===== EXCERPTED PASSAGE

Joe Biden is signaling his support for the federal government bailing out cities and states impacted economically by the novel coronavirus pandemic.
Biden, who has been declared president-elect by many media outlets, made the comments when introducing members of his White House economic team on Tuesday in Wilmington, Delaware. During the event, Biden discussed the need for the federal government to “deliver immediate relief” to citizens being forced to choose between “work and family” in the face of the virus.
One way to ensure such relief, according to the former vice president, was for the federal government to send more money to cities and states that have seen their revenue streams dry up, while expenses have soared amid the coronavirus.
“You know there’s an urgent need to fund state and cities,” Biden said. “So the frontline workers on those jobs can stay on those jobs.”
“You know the founders were pretty smart. … There’s a reason why all the states and localities have to have a balanced budget, but we’re allowed, federally, to run a deficit in order to deal with crisis and emergencies, as we have in the past,” Biden added.
Arguing that it was important to keep “vital public services running,” especially at the local level where such services meant “law enforcement, firefighters, [and] educators,” Biden urged congress to pass a “robust package for relief” before the inauguration.
“But any package, passed in a lame-duck session, is likely to be at best just a start,” Biden said. “My transition team is already working on what I’ll put forward in the next Congress to address the multiple crises we’re facing.”
Since the onset of the coronavirus pandemic a number of state and local governments, especially states where the virus has been most rampant, have been forced to shut down their economies and expand public health spending. As such, revenue projections have shrunk for most states, while unemployment has soared.
The overall result is that states and cities, most of which are prohibited from running deficits by law, are expected to face budget shortfalls in the coming years. In California, for instance, economic analysts estimate the state will face a $17 billion deficit by 2025.
So far, Congress has been divided on whether to include state and local bailouts in the ongoing coronavirus relief talks. House Speaker Nancy Pelosi (D-CA) and Democrats have backed a $2.2 trillion package that includes more than $436 billion in relief for states and cities.
Republicans, on the other hand, favor a smaller and more targeted $500 billion spending proposal that prioritizes funding for small businesses. Senate Majority Leader Mitch McConnell (R-KY), in particular, has lambasted the idea of sending more money to state and local governments, arguing in the past that it would amount to nothing more than a “blue state bailout.”
“I think this whole business of additional assistance for state and local governments needs to be thoroughly evaluated,” the Senate leader said in April, noting that most states facing budgetary shortfalls did so because of prior non-coronavirus spending.
“There’s not going to be any desire on the Republican side to bail out state pensions by borrowing money from future generations,” McConnell added at the time.

==========
===== RECORDS SHOWN

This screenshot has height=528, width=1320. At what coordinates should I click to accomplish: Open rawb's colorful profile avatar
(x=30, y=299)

==========
===== RECORDS SHOWN

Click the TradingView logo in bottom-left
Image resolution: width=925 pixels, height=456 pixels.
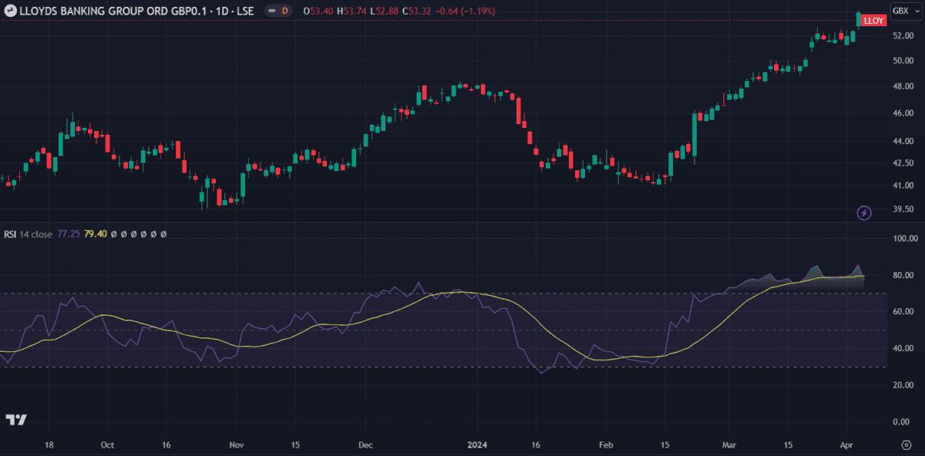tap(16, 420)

==========

— LIST OF TASKS —
**1.** List every dollar amount mentioned in the article on Biden and state bailouts.
**2.** According to the article on Biden and state bailouts, where was Biden when he introduced members of his White House economic team?
**3.** Copy the part of the article on Biden and state bailouts that begins at the words "So far, Congress" and stops after "states and cities.".
The rows have nothing to do with what comes next.

— SOLUTIONS BY TASK —
**1.** $17 billion, $2.2 trillion, more than $436 billion, $500 billion

**2.** Wilmington, Delaware.

**3.**
So far, Congress has been divided on whether to include state and local bailouts in the ongoing coronavirus relief talks. House Speaker Nancy Pelosi (D-CA) and Democrats have backed a $2.2 trillion package that includes more than $436 billion in relief for states and cities.